Do this
Copy out the lines from the start of the records through the line containing "coord(116,34)", including both ends.

Records for this task
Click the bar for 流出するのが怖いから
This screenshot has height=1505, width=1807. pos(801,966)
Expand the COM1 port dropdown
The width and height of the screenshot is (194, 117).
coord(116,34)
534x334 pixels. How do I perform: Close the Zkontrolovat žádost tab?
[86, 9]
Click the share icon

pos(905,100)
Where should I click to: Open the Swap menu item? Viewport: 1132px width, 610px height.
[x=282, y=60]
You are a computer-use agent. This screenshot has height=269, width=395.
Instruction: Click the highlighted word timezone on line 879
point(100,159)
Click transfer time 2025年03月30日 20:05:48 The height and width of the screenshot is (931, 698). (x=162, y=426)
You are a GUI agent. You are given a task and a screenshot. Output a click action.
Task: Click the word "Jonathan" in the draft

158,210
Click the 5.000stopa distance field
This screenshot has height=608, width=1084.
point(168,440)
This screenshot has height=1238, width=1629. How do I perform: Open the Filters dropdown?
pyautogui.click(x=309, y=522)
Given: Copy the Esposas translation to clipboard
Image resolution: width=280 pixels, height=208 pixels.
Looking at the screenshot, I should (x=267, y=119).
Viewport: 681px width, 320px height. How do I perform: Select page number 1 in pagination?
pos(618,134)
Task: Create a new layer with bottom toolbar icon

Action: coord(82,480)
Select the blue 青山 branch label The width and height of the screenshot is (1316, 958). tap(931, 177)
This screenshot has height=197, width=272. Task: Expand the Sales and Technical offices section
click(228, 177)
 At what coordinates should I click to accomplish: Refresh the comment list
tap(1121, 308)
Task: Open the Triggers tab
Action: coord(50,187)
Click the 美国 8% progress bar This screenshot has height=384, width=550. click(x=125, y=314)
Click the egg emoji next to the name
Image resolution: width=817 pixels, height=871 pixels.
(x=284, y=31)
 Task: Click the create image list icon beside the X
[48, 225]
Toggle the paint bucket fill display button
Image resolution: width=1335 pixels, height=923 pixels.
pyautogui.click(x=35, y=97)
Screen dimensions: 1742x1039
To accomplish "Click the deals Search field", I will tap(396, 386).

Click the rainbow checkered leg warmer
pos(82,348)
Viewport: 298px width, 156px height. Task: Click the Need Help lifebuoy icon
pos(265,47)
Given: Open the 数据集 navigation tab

Written response
Click the bar for 流出するのが怖いから
This screenshot has height=1505, width=1807. pos(801,966)
Expand the COM1 port dropdown
The width and height of the screenshot is (194, 117).
coord(116,34)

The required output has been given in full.